▶ [TASK DATA]
* * *

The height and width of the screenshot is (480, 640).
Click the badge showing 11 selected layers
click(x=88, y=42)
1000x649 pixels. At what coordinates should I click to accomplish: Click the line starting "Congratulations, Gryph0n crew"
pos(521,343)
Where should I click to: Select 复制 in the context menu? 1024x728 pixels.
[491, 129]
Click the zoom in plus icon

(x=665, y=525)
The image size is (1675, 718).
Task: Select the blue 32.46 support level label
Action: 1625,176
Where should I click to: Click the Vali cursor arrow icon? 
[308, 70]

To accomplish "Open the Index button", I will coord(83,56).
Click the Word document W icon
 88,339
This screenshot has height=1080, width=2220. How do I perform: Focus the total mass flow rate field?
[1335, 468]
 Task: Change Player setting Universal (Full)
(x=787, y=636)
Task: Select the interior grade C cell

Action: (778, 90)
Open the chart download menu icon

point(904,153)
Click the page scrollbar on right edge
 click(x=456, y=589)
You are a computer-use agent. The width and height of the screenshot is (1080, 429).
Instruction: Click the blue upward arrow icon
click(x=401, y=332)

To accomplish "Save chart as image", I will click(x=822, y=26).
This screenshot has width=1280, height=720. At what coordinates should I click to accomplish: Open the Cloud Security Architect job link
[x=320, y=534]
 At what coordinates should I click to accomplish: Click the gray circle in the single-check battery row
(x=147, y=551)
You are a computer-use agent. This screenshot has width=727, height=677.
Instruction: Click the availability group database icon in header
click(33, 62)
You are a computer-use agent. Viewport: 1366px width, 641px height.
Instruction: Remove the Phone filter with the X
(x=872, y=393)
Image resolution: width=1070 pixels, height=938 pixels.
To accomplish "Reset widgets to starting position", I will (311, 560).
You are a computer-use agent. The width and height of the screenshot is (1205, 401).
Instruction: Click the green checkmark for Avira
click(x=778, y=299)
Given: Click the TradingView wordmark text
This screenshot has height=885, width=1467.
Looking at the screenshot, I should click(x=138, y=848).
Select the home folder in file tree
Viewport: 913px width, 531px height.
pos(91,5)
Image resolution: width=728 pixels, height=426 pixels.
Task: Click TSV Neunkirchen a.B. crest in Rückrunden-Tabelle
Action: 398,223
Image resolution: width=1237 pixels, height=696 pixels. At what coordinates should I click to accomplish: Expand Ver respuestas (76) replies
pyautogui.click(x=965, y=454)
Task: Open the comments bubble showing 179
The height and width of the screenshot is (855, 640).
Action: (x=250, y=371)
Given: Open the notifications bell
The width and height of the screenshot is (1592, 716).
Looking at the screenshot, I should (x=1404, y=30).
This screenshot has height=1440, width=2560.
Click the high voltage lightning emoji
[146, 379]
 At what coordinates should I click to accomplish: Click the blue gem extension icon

* * *

Count the lines in the items above that contain the word "blue", and reply with the number alone.

3